Sir Adrian Hill, co-founder and co-inventor of the AstraZeneca COVID-19 vaccine and a leading developer of vaccines for malaria and global health indications, commented: “This work highlights how advances in delivery platforms can materially change the risk–benefit profile of vaccines and other mRNA-based interventions. Improved safety is not only beneficial for patients, it is also essential for expanding the scope of diseases that can realistically be addressed using mRNA technologies.”

Dan Peer, co-founder of NeoVac and a recognized leader in the field of nucleotide delivery, added: “mRNA is a remarkably powerful therapeutic modality, but its success depends critically on how it is delivered. These clinical results validate years of research into next-generation lipid nanoparticles and demonstrate that rationally designed delivery systems can significantly improve tolerability while preserving biological activity.”

Heinrich Haas, PhD, Chief Technology Officer of NeoVac, emphasized the translational importance of the findings: “Drawing on decades of experience in both academic research and industrial development of mRNA nanoparticles, we designed these formulations with clinical practicality in mind. The favorable safety profile observed in this study supports the idea that mRNA-LNPs can be optimized not only for vaccines, but also for a wide range of therapeutic indications.”

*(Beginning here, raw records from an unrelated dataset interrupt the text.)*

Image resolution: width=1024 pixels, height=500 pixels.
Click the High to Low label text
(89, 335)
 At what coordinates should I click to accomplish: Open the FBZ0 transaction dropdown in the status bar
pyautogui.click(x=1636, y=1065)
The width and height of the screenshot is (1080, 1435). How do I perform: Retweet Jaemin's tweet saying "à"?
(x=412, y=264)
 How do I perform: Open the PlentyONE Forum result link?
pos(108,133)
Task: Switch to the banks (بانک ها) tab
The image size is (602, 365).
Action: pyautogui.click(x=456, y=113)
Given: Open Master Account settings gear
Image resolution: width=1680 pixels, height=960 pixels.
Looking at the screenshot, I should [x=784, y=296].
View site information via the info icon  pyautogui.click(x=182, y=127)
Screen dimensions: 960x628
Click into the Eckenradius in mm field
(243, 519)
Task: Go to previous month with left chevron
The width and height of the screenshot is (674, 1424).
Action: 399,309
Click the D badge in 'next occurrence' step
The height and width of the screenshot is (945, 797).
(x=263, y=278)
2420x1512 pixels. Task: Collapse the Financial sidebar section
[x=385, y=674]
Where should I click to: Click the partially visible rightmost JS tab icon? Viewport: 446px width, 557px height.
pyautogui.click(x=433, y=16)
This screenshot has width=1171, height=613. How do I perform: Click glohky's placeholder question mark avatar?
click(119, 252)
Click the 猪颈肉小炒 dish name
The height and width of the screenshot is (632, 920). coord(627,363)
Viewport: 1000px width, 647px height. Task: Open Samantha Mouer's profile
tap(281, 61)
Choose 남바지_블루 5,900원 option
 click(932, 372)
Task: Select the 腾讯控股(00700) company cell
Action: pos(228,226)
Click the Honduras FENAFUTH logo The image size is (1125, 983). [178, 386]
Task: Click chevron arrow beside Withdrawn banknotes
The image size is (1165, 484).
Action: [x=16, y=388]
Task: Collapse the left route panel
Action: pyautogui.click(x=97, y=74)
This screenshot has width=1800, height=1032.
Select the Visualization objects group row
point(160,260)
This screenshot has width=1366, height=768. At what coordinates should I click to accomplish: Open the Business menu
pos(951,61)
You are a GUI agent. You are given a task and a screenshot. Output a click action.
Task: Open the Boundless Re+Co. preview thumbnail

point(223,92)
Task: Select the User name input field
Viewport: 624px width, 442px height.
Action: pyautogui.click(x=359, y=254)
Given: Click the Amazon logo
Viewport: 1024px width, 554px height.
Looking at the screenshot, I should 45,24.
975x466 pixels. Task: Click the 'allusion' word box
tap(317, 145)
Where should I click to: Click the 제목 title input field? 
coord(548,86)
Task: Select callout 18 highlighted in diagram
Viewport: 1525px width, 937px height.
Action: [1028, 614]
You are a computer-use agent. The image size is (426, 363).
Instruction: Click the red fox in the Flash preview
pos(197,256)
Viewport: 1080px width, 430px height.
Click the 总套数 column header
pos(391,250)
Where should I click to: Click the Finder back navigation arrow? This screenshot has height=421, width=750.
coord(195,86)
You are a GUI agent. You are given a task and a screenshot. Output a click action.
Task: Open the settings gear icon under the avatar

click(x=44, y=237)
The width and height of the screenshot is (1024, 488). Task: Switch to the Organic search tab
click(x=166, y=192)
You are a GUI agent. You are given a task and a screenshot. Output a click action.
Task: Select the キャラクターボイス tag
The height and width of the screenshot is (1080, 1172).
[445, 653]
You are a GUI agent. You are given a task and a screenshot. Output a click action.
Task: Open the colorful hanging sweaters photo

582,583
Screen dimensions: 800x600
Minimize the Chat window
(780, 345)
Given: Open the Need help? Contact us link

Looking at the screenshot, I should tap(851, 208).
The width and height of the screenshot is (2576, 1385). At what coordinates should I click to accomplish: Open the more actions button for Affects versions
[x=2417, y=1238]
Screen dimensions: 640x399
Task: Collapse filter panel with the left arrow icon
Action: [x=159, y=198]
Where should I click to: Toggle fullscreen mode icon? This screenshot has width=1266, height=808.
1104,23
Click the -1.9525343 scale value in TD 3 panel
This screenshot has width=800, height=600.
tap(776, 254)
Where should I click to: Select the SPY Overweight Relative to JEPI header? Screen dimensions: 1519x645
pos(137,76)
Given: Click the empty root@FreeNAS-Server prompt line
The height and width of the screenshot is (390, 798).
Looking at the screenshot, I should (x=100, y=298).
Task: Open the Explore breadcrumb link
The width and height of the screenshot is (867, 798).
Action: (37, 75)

The study underscores the importance of delivery technology in determining both the efficacy and safety of mRNA medicines. By refining LNP composition and formulation, NeoVac aims to enable repeat dosing, chronic administration, and applications in therapeutic areas where traditional mRNA approaches have previously been constrained.

The full manuscript, titled Safety, tolerability, and immunogenicity of NeomiVac, a candidate next-generation lipid nanoparticle (LNP) mRNA vaccine against SARS-CoV-2 in healthy volunteers, is publicly available in The Lancet’s preprint server.

NeoVac is a clinical-stage pharmaceutical company developing next-generation lipid nanoparticle (LNP) technologies for mRNA-based vaccines and therapeutics. The company’s platform is designed to improve the safety, tolerability, and versatility of mRNA medicines and to enable applications across infectious diseases, oncology, and immune-mediated disorders.